## YOUR OBJECTIVE
From the entries below, copy every line that has the word "panel".
=====
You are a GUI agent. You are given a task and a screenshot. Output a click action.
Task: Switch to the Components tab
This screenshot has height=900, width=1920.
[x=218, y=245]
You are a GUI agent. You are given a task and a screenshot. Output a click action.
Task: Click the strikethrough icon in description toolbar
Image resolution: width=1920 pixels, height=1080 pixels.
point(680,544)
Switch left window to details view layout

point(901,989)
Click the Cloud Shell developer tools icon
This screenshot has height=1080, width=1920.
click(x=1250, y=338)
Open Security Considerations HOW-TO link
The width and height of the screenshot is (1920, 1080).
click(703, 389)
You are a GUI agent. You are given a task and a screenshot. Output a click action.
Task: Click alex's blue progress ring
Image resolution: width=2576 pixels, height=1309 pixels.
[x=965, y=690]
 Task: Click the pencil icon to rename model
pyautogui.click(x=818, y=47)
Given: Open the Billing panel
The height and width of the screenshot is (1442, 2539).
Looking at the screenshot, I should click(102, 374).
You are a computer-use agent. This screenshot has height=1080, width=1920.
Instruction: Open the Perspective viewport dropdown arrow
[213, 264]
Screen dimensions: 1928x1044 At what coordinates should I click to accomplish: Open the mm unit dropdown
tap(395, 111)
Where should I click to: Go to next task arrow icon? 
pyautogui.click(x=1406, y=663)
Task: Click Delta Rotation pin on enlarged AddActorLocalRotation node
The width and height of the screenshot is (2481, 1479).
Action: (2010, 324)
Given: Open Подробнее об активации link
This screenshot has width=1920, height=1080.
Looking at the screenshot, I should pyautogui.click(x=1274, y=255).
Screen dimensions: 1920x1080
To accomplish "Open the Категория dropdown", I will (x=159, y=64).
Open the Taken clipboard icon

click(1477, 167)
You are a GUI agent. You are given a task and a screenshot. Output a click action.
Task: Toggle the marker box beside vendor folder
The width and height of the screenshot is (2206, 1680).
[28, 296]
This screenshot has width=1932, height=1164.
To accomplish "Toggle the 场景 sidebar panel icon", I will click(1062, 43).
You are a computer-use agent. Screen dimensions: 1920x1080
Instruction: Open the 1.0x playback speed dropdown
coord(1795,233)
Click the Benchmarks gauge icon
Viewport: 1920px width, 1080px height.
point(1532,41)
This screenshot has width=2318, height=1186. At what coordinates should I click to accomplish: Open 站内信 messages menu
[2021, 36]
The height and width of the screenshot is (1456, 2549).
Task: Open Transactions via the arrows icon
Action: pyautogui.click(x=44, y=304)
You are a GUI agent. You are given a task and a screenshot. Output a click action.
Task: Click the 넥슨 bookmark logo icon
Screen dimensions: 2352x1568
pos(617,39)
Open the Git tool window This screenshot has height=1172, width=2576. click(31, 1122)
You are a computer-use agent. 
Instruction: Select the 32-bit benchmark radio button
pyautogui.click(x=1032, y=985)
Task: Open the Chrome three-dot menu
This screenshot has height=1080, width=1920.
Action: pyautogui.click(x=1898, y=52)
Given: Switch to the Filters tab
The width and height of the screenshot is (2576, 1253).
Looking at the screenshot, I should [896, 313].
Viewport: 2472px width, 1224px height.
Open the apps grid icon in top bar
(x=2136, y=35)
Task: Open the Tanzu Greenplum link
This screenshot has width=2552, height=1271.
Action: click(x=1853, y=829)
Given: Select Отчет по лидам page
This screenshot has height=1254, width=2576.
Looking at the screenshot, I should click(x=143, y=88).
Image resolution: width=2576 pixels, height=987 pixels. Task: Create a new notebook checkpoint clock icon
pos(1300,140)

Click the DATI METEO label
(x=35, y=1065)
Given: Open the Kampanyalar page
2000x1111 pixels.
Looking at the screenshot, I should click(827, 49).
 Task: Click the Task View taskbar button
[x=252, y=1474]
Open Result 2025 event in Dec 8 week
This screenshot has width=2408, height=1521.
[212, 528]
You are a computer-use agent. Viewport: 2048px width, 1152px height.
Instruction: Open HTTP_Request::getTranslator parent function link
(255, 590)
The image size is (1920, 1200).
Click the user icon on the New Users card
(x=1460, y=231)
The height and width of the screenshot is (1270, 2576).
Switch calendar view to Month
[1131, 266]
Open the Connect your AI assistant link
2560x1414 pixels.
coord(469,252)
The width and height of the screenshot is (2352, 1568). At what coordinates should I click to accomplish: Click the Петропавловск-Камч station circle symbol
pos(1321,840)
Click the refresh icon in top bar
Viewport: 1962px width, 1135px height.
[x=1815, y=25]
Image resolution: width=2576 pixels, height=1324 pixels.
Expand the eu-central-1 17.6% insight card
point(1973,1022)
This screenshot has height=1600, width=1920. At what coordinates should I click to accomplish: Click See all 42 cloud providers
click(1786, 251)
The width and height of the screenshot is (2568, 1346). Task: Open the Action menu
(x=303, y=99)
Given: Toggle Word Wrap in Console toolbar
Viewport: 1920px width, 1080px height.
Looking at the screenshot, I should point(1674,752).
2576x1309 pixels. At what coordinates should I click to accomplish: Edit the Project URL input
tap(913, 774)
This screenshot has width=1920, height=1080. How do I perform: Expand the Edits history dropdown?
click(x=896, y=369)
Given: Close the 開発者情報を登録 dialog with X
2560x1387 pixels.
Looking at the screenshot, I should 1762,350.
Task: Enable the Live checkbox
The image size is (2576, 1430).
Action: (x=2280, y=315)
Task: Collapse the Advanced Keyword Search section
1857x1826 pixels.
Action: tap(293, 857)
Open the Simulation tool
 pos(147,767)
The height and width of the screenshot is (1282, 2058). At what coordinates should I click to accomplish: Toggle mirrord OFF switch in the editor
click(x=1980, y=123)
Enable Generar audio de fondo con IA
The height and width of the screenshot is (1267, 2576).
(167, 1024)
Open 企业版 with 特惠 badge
=====
## ANSWER BOX
Given: Open the Billing panel
To accomplish "Toggle the 场景 sidebar panel icon", I will click(1062, 43).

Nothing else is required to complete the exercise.